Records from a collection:

────────────────────

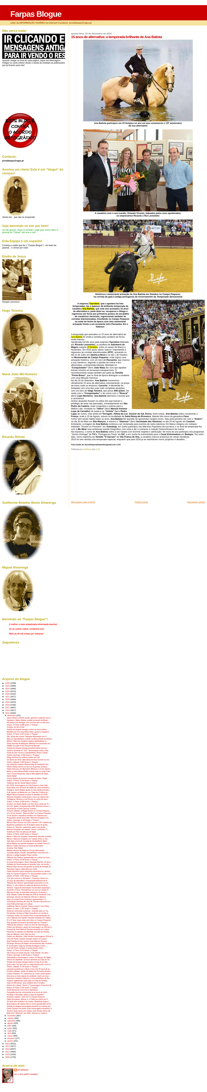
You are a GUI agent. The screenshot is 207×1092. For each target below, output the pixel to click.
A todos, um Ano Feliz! (16, 727)
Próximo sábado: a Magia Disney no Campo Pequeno (28, 811)
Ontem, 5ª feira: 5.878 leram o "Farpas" (22, 860)
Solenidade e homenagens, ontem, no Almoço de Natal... (29, 957)
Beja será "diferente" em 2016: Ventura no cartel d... (27, 1013)
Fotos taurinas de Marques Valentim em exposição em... (29, 743)
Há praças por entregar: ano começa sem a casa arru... (29, 722)
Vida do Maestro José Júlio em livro (21, 934)
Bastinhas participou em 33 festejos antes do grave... (28, 825)
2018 (7, 705)
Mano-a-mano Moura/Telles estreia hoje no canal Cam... (29, 771)
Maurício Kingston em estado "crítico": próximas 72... (28, 829)
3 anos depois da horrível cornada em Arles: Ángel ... (28, 778)
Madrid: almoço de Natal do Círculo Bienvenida (25, 850)
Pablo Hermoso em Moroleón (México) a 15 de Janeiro (28, 769)
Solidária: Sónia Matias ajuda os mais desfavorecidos (28, 790)
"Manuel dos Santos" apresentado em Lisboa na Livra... (29, 857)
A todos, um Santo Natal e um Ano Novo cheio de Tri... (28, 804)
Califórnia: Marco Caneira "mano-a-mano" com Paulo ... (29, 906)
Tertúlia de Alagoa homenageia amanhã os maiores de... (29, 1006)
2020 (7, 699)
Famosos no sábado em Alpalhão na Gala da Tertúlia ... (29, 932)
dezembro (11, 715)
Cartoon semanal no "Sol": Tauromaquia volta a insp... (28, 750)
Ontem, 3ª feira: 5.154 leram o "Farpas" (22, 781)
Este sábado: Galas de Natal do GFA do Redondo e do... (29, 895)
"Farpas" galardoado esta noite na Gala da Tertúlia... (27, 981)
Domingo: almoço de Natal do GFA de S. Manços (26, 897)
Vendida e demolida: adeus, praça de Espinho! (25, 995)
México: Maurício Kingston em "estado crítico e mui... (28, 839)
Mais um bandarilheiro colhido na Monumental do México (29, 739)
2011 (7, 1051)
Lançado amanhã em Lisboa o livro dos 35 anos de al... (29, 969)
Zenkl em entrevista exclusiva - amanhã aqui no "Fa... (28, 911)
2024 (7, 688)
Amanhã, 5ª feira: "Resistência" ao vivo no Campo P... (28, 890)
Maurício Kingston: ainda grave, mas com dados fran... (28, 797)
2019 (7, 702)
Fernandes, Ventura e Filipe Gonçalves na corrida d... (28, 913)
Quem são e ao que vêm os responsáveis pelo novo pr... (29, 964)
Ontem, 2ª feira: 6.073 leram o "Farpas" (22, 950)
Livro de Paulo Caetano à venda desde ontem (25, 948)
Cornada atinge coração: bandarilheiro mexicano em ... (29, 853)
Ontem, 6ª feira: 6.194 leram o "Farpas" (22, 988)
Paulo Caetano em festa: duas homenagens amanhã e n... (30, 1008)
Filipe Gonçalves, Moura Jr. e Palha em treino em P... (28, 999)
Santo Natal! (12, 776)
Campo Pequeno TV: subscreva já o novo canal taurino (29, 974)
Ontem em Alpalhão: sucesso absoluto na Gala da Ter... (29, 960)
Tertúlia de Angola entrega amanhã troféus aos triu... (27, 748)
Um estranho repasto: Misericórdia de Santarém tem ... (29, 764)
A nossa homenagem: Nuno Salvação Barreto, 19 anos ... (30, 862)
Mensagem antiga (196, 502)
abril (9, 1033)
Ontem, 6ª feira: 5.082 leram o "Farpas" (22, 834)
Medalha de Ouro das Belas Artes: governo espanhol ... (29, 732)
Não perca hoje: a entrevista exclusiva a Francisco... (27, 892)
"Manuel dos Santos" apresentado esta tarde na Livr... (28, 883)
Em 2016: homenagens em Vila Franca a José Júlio (27, 785)
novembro (11, 1016)
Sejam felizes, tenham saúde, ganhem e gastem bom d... (29, 718)
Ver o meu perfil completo (26, 1074)
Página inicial (141, 502)
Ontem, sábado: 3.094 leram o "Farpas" (22, 762)
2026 (7, 683)
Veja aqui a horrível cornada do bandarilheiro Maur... (27, 841)
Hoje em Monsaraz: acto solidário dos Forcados (26, 983)
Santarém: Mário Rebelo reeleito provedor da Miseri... (28, 720)
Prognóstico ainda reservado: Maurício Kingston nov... (28, 818)
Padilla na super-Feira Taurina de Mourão (23, 746)
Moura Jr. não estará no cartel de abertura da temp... (28, 885)
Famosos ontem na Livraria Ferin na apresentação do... (29, 916)
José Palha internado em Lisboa (20, 904)
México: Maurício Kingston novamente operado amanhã (29, 836)
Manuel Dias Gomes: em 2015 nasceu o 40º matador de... (30, 822)
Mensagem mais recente (83, 502)
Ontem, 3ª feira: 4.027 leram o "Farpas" (22, 734)
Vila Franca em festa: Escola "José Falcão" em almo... (28, 953)
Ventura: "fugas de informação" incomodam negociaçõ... (29, 888)
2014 (7, 1043)
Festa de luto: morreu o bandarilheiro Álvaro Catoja (27, 753)
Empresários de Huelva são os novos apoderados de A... (29, 1004)
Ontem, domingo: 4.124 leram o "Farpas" (23, 820)
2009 (7, 1057)
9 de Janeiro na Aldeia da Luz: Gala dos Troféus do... (28, 792)
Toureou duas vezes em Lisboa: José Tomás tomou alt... (29, 1011)
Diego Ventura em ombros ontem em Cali (23, 757)
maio (9, 1031)
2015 (7, 713)
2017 (7, 707)
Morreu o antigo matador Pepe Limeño (22, 855)
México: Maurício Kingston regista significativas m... (27, 741)
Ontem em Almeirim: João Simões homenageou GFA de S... (31, 936)
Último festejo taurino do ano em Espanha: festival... (27, 767)
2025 (7, 686)
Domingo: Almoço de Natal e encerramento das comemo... (30, 943)
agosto (10, 1023)
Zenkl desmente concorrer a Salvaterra (22, 990)
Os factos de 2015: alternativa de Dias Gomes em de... (29, 760)
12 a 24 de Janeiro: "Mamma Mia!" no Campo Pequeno (29, 813)
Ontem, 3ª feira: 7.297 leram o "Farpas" (22, 909)
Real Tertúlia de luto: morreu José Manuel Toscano (27, 941)
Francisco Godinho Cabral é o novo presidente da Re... (29, 978)
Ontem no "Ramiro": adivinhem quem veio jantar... (27, 827)
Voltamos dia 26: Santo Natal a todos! (22, 783)
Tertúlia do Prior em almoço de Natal (21, 832)
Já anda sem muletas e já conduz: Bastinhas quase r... (28, 1001)
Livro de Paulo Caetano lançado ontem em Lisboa (27, 939)
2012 (7, 1049)
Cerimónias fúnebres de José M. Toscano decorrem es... (29, 902)
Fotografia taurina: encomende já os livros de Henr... (27, 992)
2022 (7, 694)
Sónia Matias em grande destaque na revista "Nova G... (29, 843)
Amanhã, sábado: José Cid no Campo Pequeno (26, 997)
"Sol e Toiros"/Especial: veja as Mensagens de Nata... (28, 774)
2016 (7, 710)
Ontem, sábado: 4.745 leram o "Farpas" (22, 967)
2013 (7, 1046)
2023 (7, 691)
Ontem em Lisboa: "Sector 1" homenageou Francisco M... (30, 985)
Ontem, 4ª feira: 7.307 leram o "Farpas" (22, 876)
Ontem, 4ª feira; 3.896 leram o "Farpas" (22, 725)
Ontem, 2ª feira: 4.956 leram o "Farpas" (22, 802)
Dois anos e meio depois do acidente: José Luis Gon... (28, 976)
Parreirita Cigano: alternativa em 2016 (22, 869)
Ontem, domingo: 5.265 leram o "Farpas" (23, 955)
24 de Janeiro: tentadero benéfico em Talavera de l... (28, 816)
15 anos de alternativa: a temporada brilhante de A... (27, 881)
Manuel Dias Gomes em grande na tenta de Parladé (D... (29, 867)
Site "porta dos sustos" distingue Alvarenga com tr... (27, 736)
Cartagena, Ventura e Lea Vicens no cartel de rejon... (28, 799)
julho (9, 1026)
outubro (10, 1018)
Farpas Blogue (35, 14)
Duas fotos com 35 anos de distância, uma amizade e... (29, 788)
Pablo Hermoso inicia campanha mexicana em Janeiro (28, 871)
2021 (7, 696)
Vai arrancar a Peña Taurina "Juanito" (21, 809)
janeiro (10, 1041)
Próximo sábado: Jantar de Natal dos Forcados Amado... (29, 971)
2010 (7, 1054)
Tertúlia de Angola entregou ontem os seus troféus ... (28, 729)
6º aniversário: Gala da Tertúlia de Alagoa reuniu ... (27, 946)
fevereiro (11, 1038)
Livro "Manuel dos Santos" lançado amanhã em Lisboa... (29, 918)
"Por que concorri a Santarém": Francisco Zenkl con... (28, 878)
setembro (11, 1021)
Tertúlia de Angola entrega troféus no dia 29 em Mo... (28, 962)
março (10, 1036)
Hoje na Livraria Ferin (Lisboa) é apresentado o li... (27, 899)
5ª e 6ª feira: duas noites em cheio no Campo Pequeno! (29, 920)
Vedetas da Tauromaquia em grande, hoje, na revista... (28, 864)
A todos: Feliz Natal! (15, 848)
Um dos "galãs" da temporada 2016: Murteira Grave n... (29, 806)
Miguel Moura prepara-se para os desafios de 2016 (27, 795)
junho (9, 1028)
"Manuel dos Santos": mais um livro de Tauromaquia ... (28, 925)
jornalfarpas (22, 1070)
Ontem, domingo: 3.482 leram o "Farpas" (23, 755)
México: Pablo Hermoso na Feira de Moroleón (25, 846)
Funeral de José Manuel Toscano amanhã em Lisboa (28, 929)
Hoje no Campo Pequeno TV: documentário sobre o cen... (30, 874)
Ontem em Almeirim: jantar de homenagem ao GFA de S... (30, 927)
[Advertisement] (96, 476)
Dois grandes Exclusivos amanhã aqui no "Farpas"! (27, 923)
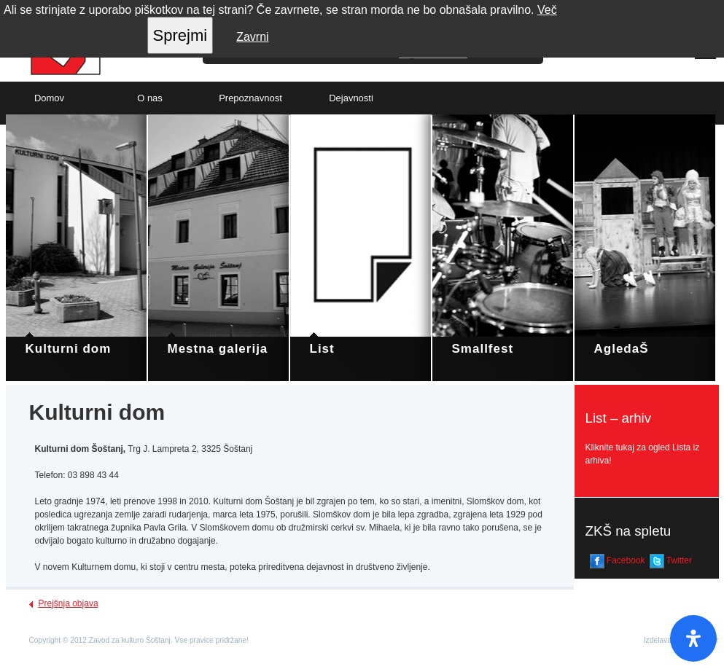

────────────────────

Stated problem:
Arrange everything from the item containing "Vedetas da Tauromaquia" down to the item containing "Funeral de José", both included, as a numbered list with blank lines omitted.

Output for this task:
1. Vedetas da Tauromaquia em grande, hoje, na revista... (28, 864)
2. A todos: Feliz Natal! (15, 848)
3. Um dos "galãs" da temporada 2016: Murteira Grave n... (29, 806)
4. Miguel Moura prepara-se para os desafios de 2016 (27, 795)
5. junho (9, 1028)
6. "Manuel dos Santos": mais um livro de Tauromaquia ... (28, 925)
7. jornalfarpas (22, 1070)
8. Ontem, domingo: 3.482 leram o "Farpas" (23, 755)
9. México: Pablo Hermoso na Feira de Moroleón (25, 846)
10. Funeral de José Manuel Toscano amanhã em Lisboa (28, 929)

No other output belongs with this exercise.